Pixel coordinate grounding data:
------------------------------------------------------------

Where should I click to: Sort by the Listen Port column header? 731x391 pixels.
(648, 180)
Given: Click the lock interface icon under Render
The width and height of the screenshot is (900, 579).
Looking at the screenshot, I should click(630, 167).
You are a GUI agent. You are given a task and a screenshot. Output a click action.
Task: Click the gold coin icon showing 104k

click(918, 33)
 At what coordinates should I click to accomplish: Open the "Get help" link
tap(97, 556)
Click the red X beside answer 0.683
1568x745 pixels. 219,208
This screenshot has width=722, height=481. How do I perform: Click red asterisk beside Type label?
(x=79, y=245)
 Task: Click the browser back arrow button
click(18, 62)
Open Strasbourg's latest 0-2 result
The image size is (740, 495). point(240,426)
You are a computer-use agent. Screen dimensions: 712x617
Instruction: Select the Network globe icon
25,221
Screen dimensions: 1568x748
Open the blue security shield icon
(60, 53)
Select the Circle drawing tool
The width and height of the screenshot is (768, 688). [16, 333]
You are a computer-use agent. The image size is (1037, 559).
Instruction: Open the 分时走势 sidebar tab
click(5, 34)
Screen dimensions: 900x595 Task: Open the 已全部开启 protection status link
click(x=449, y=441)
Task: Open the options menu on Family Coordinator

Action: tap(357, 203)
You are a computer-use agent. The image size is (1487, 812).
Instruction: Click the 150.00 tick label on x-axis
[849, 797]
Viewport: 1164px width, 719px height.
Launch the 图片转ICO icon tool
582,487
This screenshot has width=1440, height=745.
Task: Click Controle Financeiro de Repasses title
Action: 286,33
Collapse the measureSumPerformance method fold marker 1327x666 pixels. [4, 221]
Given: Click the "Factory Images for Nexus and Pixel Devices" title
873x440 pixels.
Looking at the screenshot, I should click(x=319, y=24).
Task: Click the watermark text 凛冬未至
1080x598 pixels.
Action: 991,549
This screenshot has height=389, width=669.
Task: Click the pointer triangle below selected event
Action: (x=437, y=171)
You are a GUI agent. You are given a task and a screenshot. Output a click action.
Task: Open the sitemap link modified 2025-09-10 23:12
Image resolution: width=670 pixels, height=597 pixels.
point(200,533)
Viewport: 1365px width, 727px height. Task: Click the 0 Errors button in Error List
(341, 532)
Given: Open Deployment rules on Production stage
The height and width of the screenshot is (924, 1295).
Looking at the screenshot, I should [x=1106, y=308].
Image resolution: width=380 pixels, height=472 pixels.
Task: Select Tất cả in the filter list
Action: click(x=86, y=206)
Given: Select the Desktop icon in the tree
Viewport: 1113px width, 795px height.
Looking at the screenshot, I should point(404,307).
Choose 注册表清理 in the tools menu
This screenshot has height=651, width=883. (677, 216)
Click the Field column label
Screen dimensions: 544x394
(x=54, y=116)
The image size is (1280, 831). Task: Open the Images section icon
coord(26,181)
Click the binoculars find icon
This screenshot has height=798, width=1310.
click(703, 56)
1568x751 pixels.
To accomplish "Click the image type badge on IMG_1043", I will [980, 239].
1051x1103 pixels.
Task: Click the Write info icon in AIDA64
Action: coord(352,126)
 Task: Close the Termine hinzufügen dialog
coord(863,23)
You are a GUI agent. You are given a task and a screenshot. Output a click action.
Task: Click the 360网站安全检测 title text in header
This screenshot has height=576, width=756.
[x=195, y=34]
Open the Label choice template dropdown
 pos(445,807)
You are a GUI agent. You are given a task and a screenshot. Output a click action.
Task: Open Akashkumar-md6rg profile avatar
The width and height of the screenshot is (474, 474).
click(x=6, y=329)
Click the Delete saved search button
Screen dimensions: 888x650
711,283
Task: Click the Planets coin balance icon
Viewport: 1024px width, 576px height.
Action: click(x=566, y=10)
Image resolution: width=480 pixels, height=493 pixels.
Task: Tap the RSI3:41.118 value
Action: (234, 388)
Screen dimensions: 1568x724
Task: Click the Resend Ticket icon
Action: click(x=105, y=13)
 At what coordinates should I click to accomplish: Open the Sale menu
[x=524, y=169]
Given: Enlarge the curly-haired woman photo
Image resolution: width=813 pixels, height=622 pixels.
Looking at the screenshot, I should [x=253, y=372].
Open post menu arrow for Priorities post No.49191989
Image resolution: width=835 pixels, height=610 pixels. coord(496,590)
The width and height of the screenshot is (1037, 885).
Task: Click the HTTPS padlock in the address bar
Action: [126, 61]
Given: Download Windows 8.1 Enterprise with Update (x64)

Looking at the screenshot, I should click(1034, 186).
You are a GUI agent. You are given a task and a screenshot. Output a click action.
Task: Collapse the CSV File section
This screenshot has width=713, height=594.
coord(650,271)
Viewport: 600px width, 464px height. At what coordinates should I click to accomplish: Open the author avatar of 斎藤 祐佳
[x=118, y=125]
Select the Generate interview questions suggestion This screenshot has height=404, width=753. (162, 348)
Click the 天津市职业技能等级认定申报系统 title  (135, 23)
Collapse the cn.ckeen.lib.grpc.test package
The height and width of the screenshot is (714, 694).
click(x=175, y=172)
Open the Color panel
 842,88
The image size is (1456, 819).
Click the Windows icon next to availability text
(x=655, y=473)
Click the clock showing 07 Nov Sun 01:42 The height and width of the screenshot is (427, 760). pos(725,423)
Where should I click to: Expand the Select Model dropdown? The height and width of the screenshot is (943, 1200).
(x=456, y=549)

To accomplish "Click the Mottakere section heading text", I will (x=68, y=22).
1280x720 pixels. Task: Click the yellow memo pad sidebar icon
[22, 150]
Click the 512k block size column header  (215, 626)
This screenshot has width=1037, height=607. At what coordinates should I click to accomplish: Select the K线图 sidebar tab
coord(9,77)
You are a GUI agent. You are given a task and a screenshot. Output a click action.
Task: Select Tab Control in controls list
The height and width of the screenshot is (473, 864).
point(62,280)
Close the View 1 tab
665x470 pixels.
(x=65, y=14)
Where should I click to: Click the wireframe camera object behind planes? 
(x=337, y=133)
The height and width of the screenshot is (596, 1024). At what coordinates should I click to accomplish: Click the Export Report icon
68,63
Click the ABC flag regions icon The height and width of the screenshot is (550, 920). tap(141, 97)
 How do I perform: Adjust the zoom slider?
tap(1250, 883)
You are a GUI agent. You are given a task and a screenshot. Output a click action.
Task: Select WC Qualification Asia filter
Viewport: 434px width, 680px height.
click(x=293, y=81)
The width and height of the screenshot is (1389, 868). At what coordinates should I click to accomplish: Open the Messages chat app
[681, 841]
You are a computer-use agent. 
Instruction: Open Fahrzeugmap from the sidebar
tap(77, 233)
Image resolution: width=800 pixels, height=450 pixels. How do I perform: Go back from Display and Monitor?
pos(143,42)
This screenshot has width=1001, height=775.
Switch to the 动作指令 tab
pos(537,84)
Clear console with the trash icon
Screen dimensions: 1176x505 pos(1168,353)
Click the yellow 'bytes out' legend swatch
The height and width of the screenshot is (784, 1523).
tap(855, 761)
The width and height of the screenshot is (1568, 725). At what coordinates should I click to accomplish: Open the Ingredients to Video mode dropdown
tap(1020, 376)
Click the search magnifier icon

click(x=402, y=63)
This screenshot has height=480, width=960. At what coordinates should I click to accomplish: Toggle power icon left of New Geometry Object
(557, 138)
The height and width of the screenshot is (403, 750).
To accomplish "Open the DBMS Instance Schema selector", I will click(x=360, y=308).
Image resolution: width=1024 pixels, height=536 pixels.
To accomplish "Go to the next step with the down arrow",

------------------------------------------------------------

> _Task statement_
For the word "computer", find every line in the data that holds it and copy that line.

> _Answer box_
You are a computer-use agent. Screen dimensions: 712x617
You are a computer-use agent. The image size is (1037, 559).
You are a computer-use agent. The image size is (1487, 812).
You are a computer-use agent. 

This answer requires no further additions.